SUPPLIED PASSAGE:
_ _ _ _ _
1. A distributed pattern processor, comprising: an input bus for transferring a first pattern; a semiconductor substrate having transistors thereon; a plurality of storage-processing units (SPU) including a first SPU, said first SPU comprising at least a three-dimensional memory (3D-M) array and a pattern-processing circuit, wherein said 3D-M array is stacked above said substrate, said 3D-M array storing a second pattern; said pattern-processing circuit is formed on said substrate, said pattern-processing circuit performing pattern matching or pattern recognition for said first and second patterns; said 3D-M array and said pattern-processing circuit are communicatively coupled by an inter-level connection comprising a plurality of contact vias.

2. The distributed pattern processor array according to claim 1, further comprising a second SPU formed side-by-side with said first SPU, wherein said first and second SPUs are both communicatively coupled with said input bus.
_ _ _ _ _
STORED RECORDS:
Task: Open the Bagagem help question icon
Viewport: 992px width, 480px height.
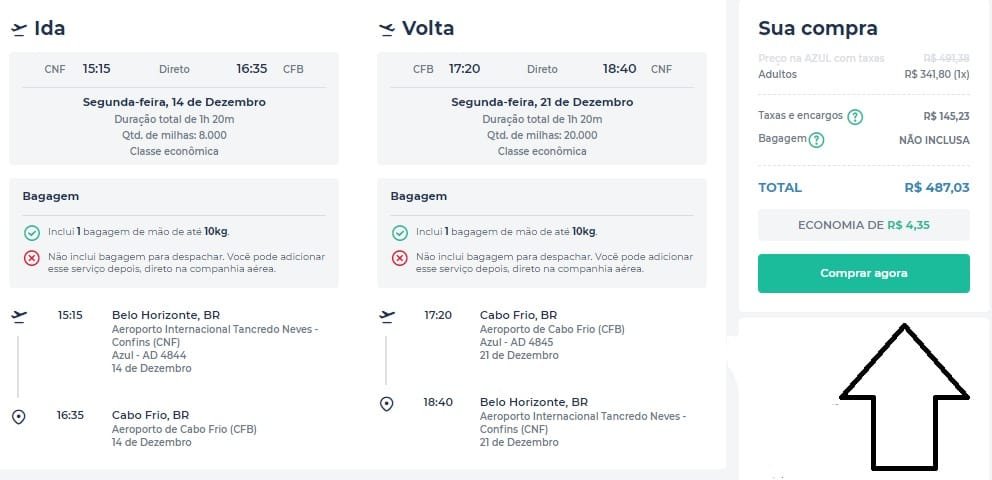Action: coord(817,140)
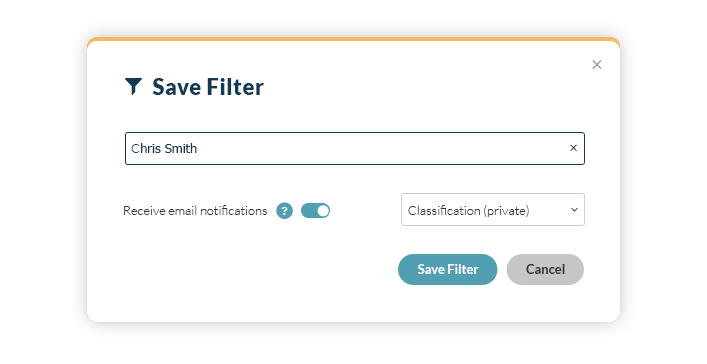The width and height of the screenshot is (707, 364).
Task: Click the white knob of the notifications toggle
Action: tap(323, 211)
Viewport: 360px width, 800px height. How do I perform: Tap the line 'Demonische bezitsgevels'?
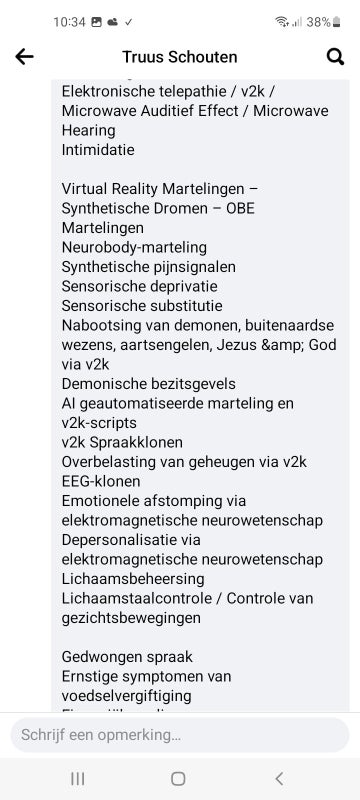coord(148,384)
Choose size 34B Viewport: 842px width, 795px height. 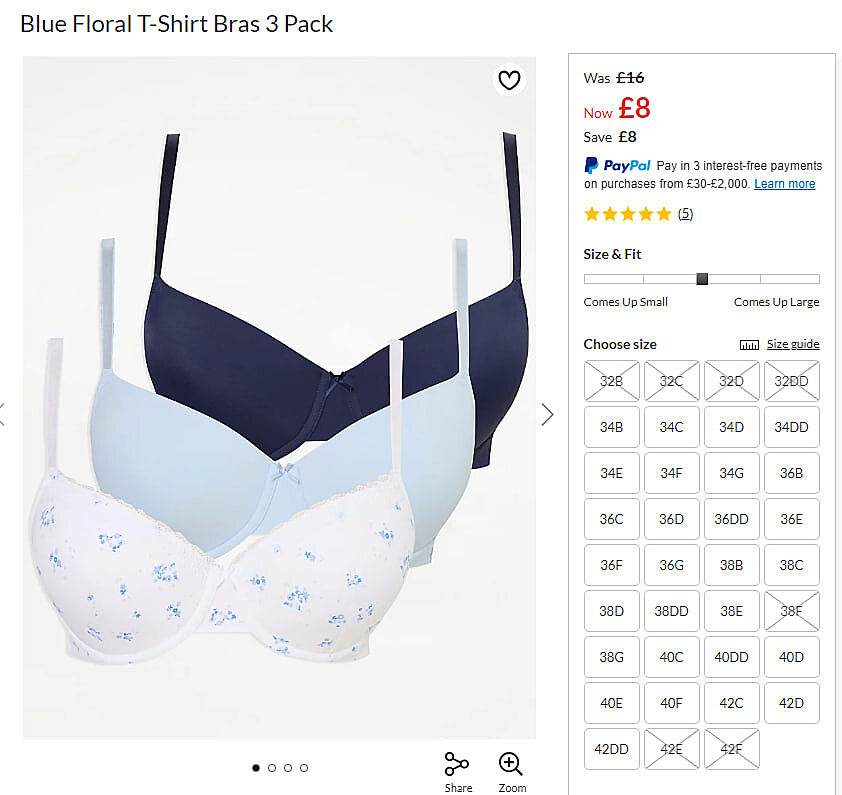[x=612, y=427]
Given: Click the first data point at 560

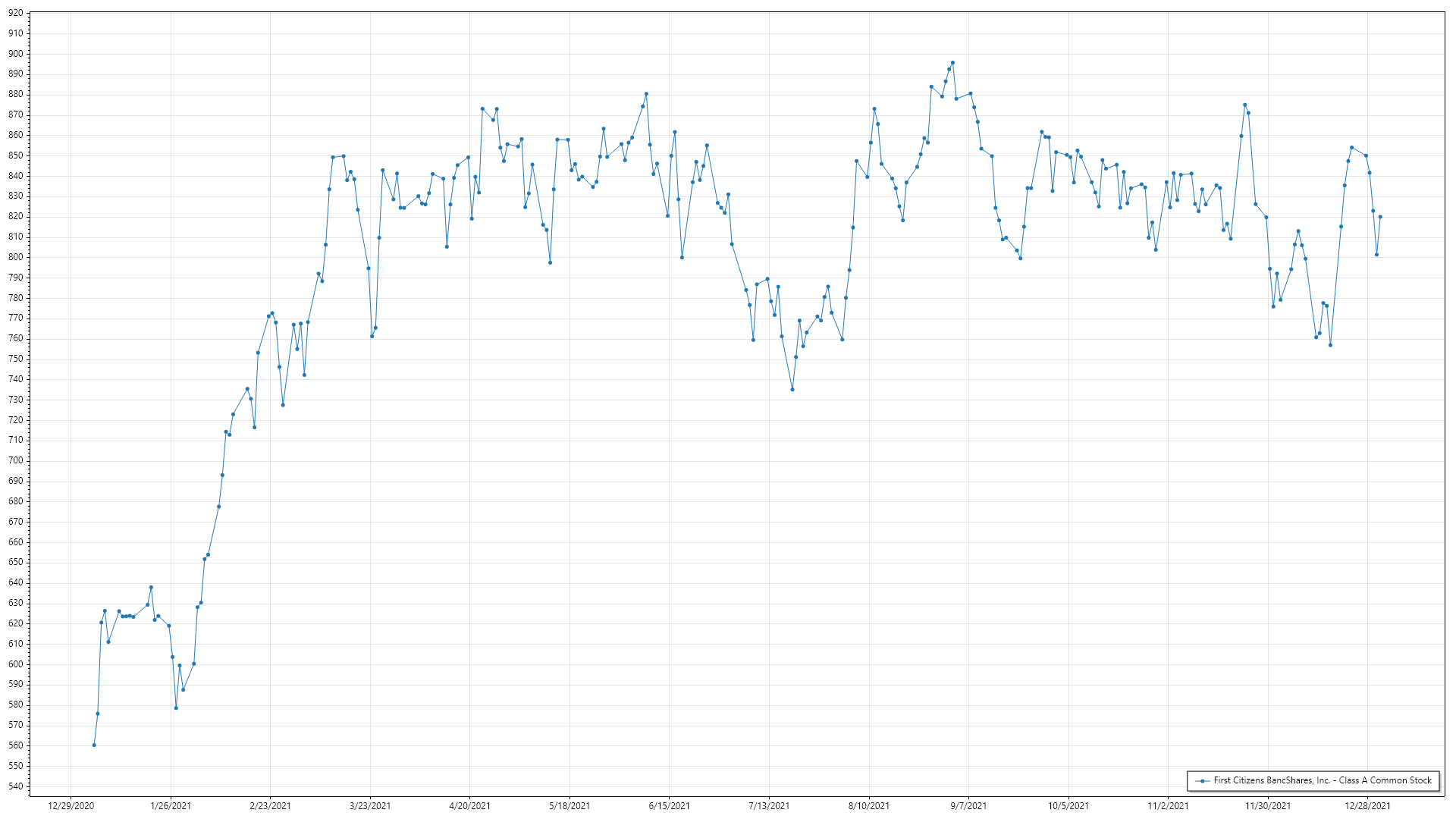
_ _ _ _ _
Reproduce everything in the patent claims on the pattern processor from "1. A distributed" down to "of contact vias.". The material comes from a different source than the text.

1. A distributed pattern processor, comprising: an input bus for transferring a first pattern; a semiconductor substrate having transistors thereon; a plurality of storage-processing units (SPU) including a first SPU, said first SPU comprising at least a three-dimensional memory (3D-M) array and a pattern-processing circuit, wherein said 3D-M array is stacked above said substrate, said 3D-M array storing a second pattern; said pattern-processing circuit is formed on said substrate, said pattern-processing circuit performing pattern matching or pattern recognition for said first and second patterns; said 3D-M array and said pattern-processing circuit are communicatively coupled by an inter-level connection comprising a plurality of contact vias.